Almost an Adult

Almost an Adult 23.19

Figur, die davon fliegenden Ballons hinterher läuft

Sie sagen, manche Erfahrungen könne man halt nicht machen, wenn man nicht fliegt. Und erzählen von der Erfahrung mit einer Schulklasse auf dem Flughafen bei Fluglotsenstreik, von Eltern, die anbieten, Geld für Alternativflüge vorzustrecken oder gleich einen Privatjet zu chartern.

Ja, ich werde wohl niemals die Erfahrung machen, jetzt hier und in wenigen Stunden in Spanien zu sein. Wenn ich nach Spanien will, werde ich Erfahrungen mit dem Wahnsinn transnationaler Zugverbindungen und Stunden in Zügen machen müssen. Aber ich glaube nicht, dass mein Recht auf Erfahrungen das Recht auf Leben derer aufwiegt, die jetzt schon – von Dämmen mehr schlecht als recht geschützt – unterhalb des Meeresspiegels leben oder in von wiederholten Dürren verherrten Gebieten. Und dabei ist an zukünftige Generationen noch gar nicht gedacht.

Jeder hat das Recht, Erfahrungen zu machen, das beinhaltet das Recht auf Leben. Aber niemand hat das Recht, jede Erfahrung zu machen, die sie sich vorstellen und wünschen kann. Auch Tiere zu quälen und Menschen zu töten ist eine Erfahrung – darf ich das?

Ich habe eine türkischstämmige Schwägerin. Ich würde ihr niemals sagen, sie solle darauf verzichten, ihre in der Türkei lebenden Eltern zu sehen, weil sie dafür fliegen (oder sehr viel Urlaub nehmen) muss. Aber nur der Erfahrung wegen?

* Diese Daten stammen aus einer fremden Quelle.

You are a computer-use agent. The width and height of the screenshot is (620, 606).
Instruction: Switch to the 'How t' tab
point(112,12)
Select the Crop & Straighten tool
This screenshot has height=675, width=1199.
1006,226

Ich habe gestern zum ersten Mal seit langer Zeit einen meiner Lieblingsorte in meiner Heimatstadt wieder besucht. Diese Erfahrung hätte ich auch nicht gemacht, wäre ich statt nach Braunschweig zu fahren, weil ich Braunschweig ja schon kenne, nach Spanien geflogen. Eine wiederholte Erfahrung ist – zumindest mir – unendlich viel mehr wert als Millionen neue.

Und auch für neue Erfahrungen muss man nicht fliegen. Mein Hochstaplersyndrom hatte diese Woche genug damit zu tun, dass ich mich bei Patreon als Künstlerin verkaufe, dass ich in die Druckerei gefahren bin und Drucke meiner Bilder in Auftrag gegeben (und bezahlt) habe, auch wenn ich mir nach wie vor nicht vorstellen kann, dass jemand sie kaufen wollen könnte. Und in der nächsten Woche darf ich Dank des bevorstehenden Bahnstreiks auch ganz ohne Flüge erleben, wie eine geplante Reise umgeplant werden muss.

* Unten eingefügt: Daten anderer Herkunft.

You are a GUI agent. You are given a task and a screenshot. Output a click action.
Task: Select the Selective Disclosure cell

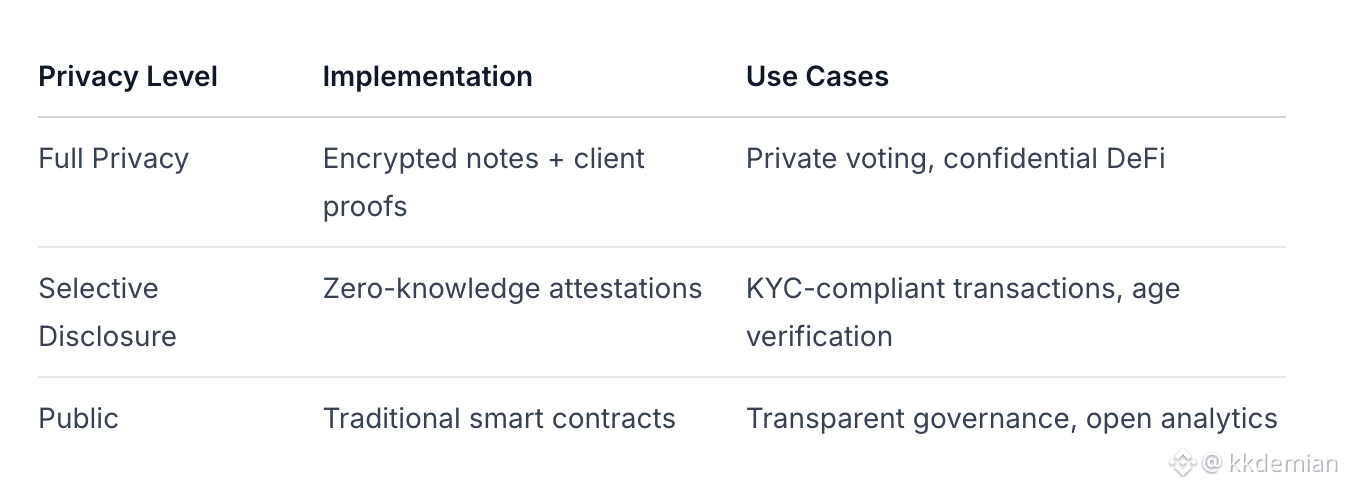107,312
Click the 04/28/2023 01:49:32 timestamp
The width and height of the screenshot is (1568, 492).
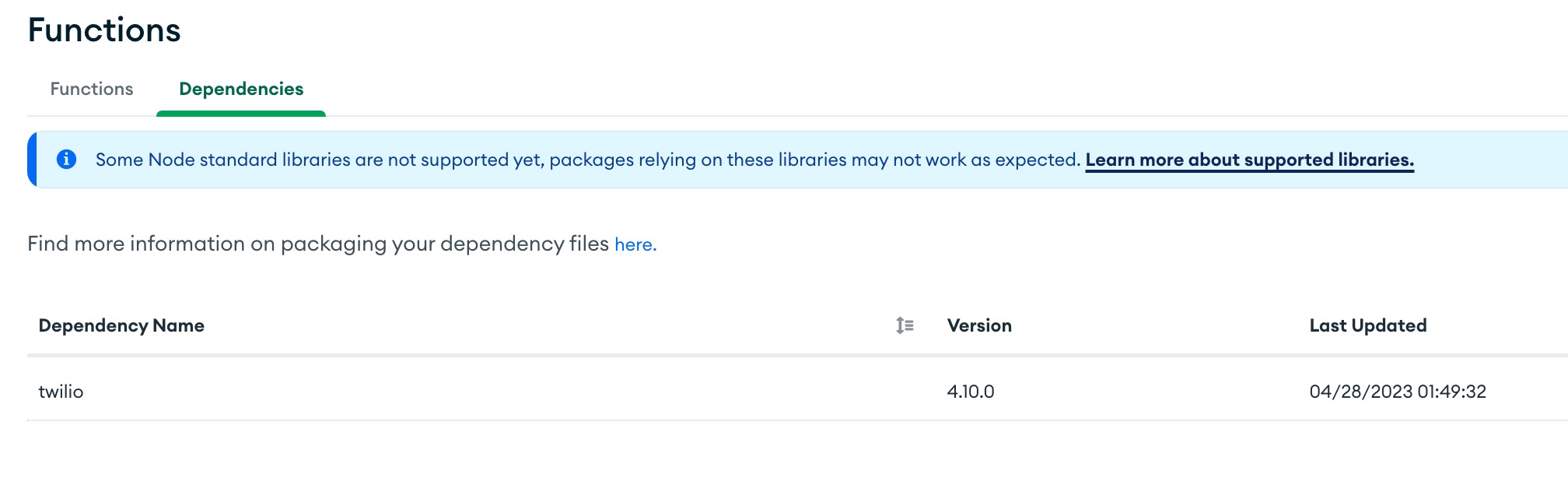1398,392
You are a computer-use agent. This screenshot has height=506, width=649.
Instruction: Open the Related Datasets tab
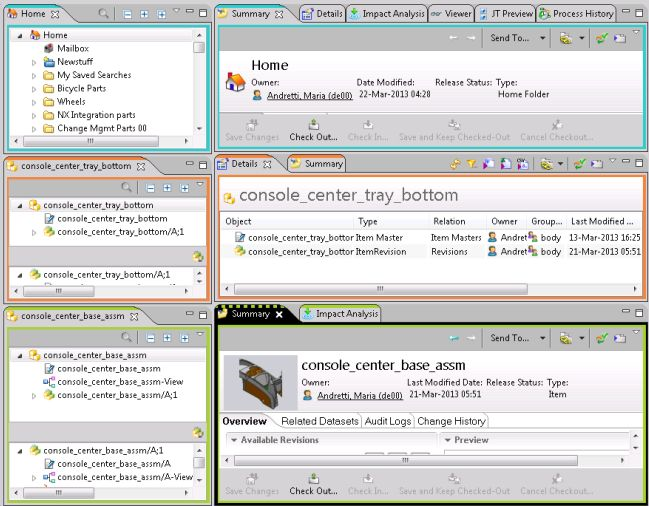pyautogui.click(x=319, y=421)
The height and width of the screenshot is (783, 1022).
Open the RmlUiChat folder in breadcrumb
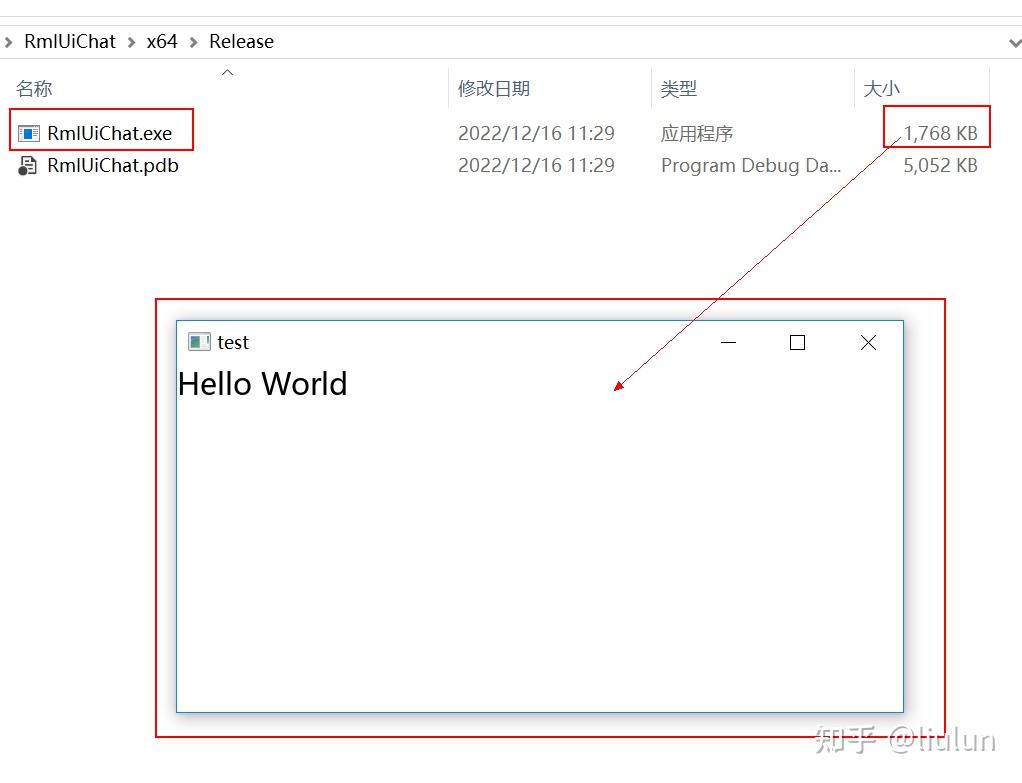click(x=70, y=42)
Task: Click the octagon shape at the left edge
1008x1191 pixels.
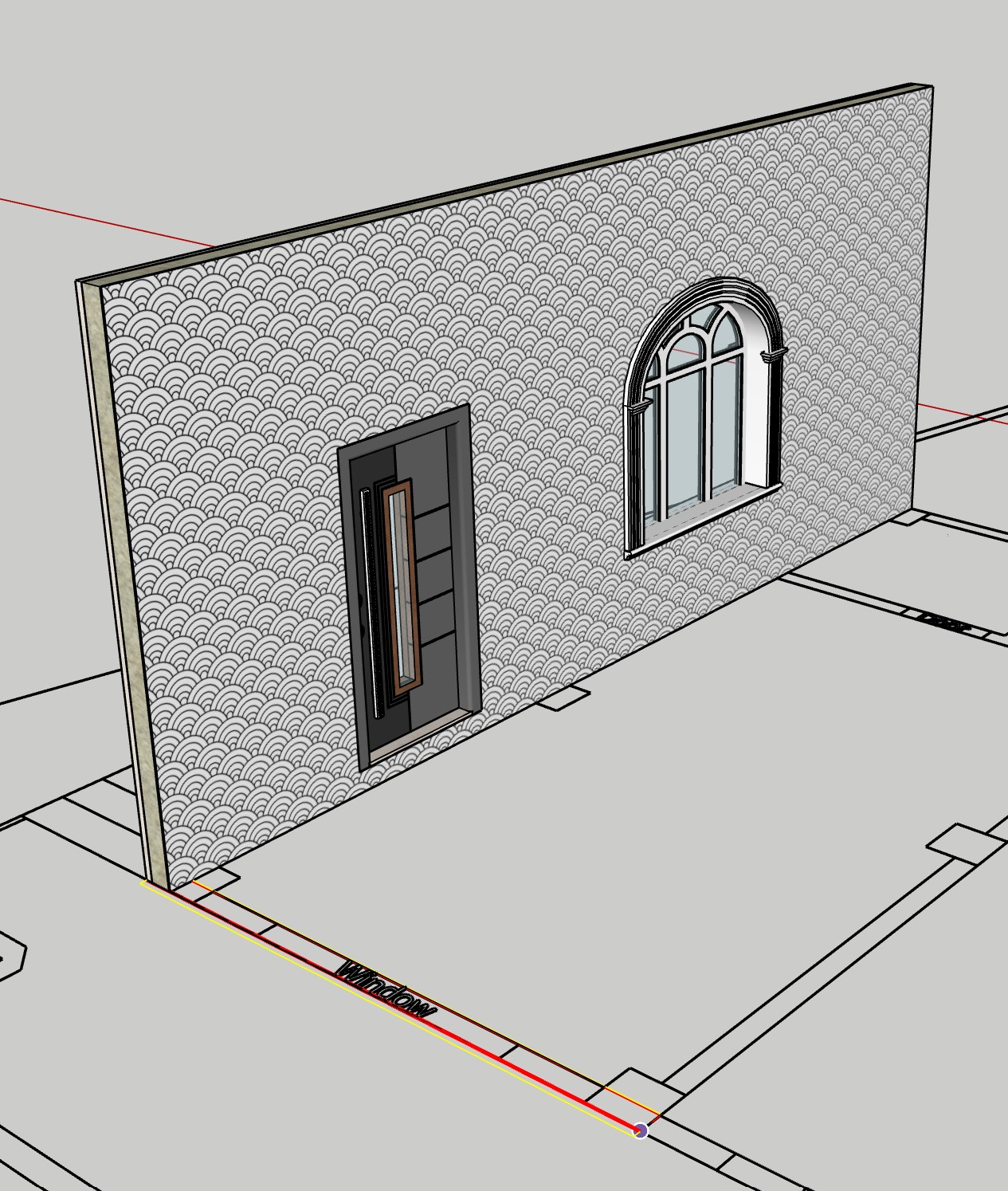Action: [10, 954]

Wie alle Handlungen bleibt es eine Abwägungssache. Es gibt genau eine Erfahrung, die mir aktuell so viel wert wäre, dass ich dafür in ein Flugzeug steigen würde (Brandy Carlile live zu sehen). Aber ohne die negativen Konsequenzen für andere zumindest in die Rechnung einzubeziehen eine Entscheidung zu treffen, halte ich für vermessen. Ich bin nicht und werde nie mehr wert sein als ein x-beliebiger anderer, egal in welchem Bereich unseres Planeten und zu welcher Zeit sie geboren ist oder wird.

Und auch nach langer Zeit mal wieder durch meine Lieblingsläden der Braunschweiger Innenstadt zu bummeln hat mich viel zu viel Geld gekostet – wenn man wenig hat, ist „viel zu viel“ sehr schnell erreicht.